The storming success of World War Two shoot-'em-up Inglorious Basterds is the ticket out of financial difficulty for its backers, the Weinstein Co., director Quentin Tarantino said on Tuesday.

Brothers Bob and Harvey Weinstein have released all of Tarantino's work, beginning in 1992 with Reservoir Dogs when they ran Miramax Films. But since launching their new firm in 2005, they have been short on critical or box-office hits.

The New York Times reported last month that the independent Weinstein Co., cash-strapped after seeing a quarter of its releases earning $1 million or less, had sought restructuring advice as well as a bridge loan.

They were backed up against the wall, and this gives them breathing room. This gets their back off the wall, Tarantino told Reuters during a visit to Israel to promote Inglorious Basterds, which he said had grossed $200 million worldwide.

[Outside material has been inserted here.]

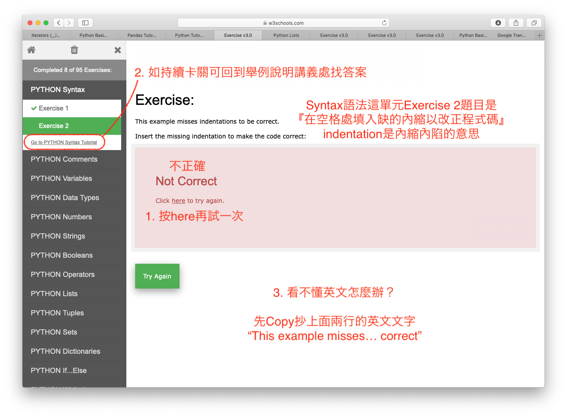
Task: Click the trash can reset icon
Action: coord(74,50)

It will give them some cash by the time the whole thing is over with, but it also even helps them inside of the industry and it actually shows Hollywood that they can open a movie.

I'm actually proud that I was able to do that for them, that I could pay back their faith in me, that I could pay back their support, Tarantino said.

The film, which reportedly cost $70 million to make and which will complete its global screen distribution by November, stars Brad Pitt as chief of a squad of Jewish-American troops who butcher Nazis in occupied France. Their plot collides with that of a Holocaust survivor bent on assassinating Hitler.

The Anglophone, German, Austrian and French cast interact in their own tongues, with some Italian thrown in -- a departure for the 47-year-old Tarantino, whose past films tended to focus feverishly on the style and lingo of American urban toughs.

One of the things that I think that is very interesting is it is actually putting a lie to the aspect that subtitles aren't commercial, he said.

RISKS OF IMMEDIACY

Though the story is steeped in fantasy -- by Tarantino's own account, it's a spaghetti Western transposed to war-torn Europe -- he said original languages were key for building a sense of immediacy, especially scenes such as a tavern showdown where a faulty accent gives away a British spy disguised as a German.

This was something I had to offer as far as a World War Two movie was concerned. So it wasn't just to prove to my critics that I wasn't a rube.

Any challenges he had understanding the actors on-set were overcome with the help of dialogue coaches: It's my dialogue. I know it -- it's just a sixth sense.

Inglorious Basterds stirred concern among those who argued it trivialized the Holocaust by showing the fantastical triumph of Jewish brutes and an SS colonel who is both seductive and sinister. Its tone lurches between horror and black comedy.

Tarantino's Israel visit included a trip to the Yad Vashem Holocaust memorial and he said he was keen to gauge his film's reception in the Jewish state, which was founded in the wake of World War Two and has fought regularly with its Arab neighbors.

That's the curiosity factor involved. American Jews are going to respond to it differently than European Jews, and I have to assume that Israeli Jews are going to respond to it in their own particular way, he said.

The most satisfactory premiere of Inglorious Basterds, Tarantino said, was in Germany, where he watched the audience.

Germans are used to cringing in movies, especially about World War Two, and that even happened at the beginning of my movie, he said.

And then there was this moment in the theater when the Germans realized that they were allowed to laugh with the movie -- not at it, but with it. They were allowed to get into the adventure. So there was this cathartic experience.